**What to work on:** Each entry must be printed again without a single change.
(Data supplied Opens)
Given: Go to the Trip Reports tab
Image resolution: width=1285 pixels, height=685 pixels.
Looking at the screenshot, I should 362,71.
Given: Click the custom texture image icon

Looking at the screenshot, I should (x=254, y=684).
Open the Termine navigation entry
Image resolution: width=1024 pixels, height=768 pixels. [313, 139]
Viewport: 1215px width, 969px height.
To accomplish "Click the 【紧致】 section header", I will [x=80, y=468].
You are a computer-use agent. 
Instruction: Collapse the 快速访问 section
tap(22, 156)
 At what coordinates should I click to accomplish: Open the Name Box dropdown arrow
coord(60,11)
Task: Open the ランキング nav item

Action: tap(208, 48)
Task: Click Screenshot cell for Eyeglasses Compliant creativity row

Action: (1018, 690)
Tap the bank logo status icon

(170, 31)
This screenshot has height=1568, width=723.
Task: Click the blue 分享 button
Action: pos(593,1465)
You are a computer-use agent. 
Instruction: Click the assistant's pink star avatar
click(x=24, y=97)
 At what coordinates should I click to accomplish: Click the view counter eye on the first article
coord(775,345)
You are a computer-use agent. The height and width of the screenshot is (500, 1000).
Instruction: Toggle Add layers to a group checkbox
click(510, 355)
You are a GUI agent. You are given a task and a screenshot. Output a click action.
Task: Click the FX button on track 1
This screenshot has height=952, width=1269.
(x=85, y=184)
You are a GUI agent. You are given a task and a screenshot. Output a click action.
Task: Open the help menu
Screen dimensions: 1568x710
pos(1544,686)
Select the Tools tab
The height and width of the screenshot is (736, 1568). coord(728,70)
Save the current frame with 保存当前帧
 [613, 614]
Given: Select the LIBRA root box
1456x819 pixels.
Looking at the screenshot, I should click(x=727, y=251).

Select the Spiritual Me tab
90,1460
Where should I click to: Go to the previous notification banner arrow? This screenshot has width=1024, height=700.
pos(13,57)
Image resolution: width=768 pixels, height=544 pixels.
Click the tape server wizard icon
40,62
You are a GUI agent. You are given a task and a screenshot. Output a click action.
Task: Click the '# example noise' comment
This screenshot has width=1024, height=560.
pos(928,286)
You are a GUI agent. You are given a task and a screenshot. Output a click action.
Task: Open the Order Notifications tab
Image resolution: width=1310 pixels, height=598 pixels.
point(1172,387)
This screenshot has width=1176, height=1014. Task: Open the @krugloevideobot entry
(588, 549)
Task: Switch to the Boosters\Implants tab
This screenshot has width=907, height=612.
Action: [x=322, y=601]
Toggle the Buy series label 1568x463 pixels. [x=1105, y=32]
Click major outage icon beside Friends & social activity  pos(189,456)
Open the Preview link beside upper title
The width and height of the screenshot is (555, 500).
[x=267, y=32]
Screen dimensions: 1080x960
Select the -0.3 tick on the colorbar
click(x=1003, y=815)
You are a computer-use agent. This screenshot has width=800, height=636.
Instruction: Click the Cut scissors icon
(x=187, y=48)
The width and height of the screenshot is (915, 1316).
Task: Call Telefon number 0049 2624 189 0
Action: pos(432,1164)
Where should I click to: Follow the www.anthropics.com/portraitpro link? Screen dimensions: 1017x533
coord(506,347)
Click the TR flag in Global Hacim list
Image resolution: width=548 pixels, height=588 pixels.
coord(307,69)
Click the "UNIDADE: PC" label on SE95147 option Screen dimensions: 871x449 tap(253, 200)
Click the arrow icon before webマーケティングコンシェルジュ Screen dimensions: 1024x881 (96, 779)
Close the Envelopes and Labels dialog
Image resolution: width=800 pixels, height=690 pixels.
(Data supplied Closes)
**Exercise result:**
Given: Go to the Trip Reports tab
Image resolution: width=1285 pixels, height=685 pixels.
Looking at the screenshot, I should 362,71.
Given: Click the custom texture image icon

Looking at the screenshot, I should (x=254, y=684).
Open the Termine navigation entry
Image resolution: width=1024 pixels, height=768 pixels. [313, 139]
Viewport: 1215px width, 969px height.
To accomplish "Click the 【紧致】 section header", I will [x=80, y=468].
You are a computer-use agent. 
Instruction: Collapse the 快速访问 section
tap(22, 156)
 At what coordinates should I click to accomplish: Open the Name Box dropdown arrow
coord(60,11)
Task: Open the ランキング nav item

Action: tap(208, 48)
Task: Click Screenshot cell for Eyeglasses Compliant creativity row

Action: (1018, 690)
Tap the bank logo status icon

(170, 31)
This screenshot has height=1568, width=723.
Task: Click the blue 分享 button
Action: pos(593,1465)
You are a computer-use agent. 
Instruction: Click the assistant's pink star avatar
click(x=24, y=97)
 At what coordinates should I click to accomplish: Click the view counter eye on the first article
coord(775,345)
You are a computer-use agent. The height and width of the screenshot is (500, 1000).
Instruction: Toggle Add layers to a group checkbox
click(510, 355)
You are a GUI agent. You are given a task and a screenshot. Output a click action.
Task: Click the FX button on track 1
This screenshot has height=952, width=1269.
(x=85, y=184)
You are a GUI agent. You are given a task and a screenshot. Output a click action.
Task: Open the help menu
Screen dimensions: 1568x710
pos(1544,686)
Select the Tools tab
The height and width of the screenshot is (736, 1568). coord(728,70)
Save the current frame with 保存当前帧
 [613, 614]
Given: Select the LIBRA root box
1456x819 pixels.
Looking at the screenshot, I should click(x=727, y=251).

Select the Spiritual Me tab
90,1460
Where should I click to: Go to the previous notification banner arrow? This screenshot has width=1024, height=700.
pos(13,57)
Image resolution: width=768 pixels, height=544 pixels.
Click the tape server wizard icon
40,62
You are a GUI agent. You are given a task and a screenshot. Output a click action.
Task: Click the '# example noise' comment
This screenshot has width=1024, height=560.
pos(928,286)
You are a GUI agent. You are given a task and a screenshot. Output a click action.
Task: Open the Order Notifications tab
Image resolution: width=1310 pixels, height=598 pixels.
point(1172,387)
This screenshot has width=1176, height=1014. Task: Open the @krugloevideobot entry
(588, 549)
Task: Switch to the Boosters\Implants tab
This screenshot has width=907, height=612.
Action: [x=322, y=601]
Toggle the Buy series label 1568x463 pixels. [x=1105, y=32]
Click major outage icon beside Friends & social activity  pos(189,456)
Open the Preview link beside upper title
The width and height of the screenshot is (555, 500).
[x=267, y=32]
Screen dimensions: 1080x960
Select the -0.3 tick on the colorbar
click(x=1003, y=815)
You are a computer-use agent. This screenshot has width=800, height=636.
Instruction: Click the Cut scissors icon
(x=187, y=48)
The width and height of the screenshot is (915, 1316).
Task: Call Telefon number 0049 2624 189 0
Action: pos(432,1164)
Where should I click to: Follow the www.anthropics.com/portraitpro link? Screen dimensions: 1017x533
coord(506,347)
Click the TR flag in Global Hacim list
Image resolution: width=548 pixels, height=588 pixels.
coord(307,69)
Click the "UNIDADE: PC" label on SE95147 option Screen dimensions: 871x449 tap(253, 200)
Click the arrow icon before webマーケティングコンシェルジュ Screen dimensions: 1024x881 (96, 779)
Close the Envelopes and Labels dialog
Image resolution: width=800 pixels, height=690 pixels.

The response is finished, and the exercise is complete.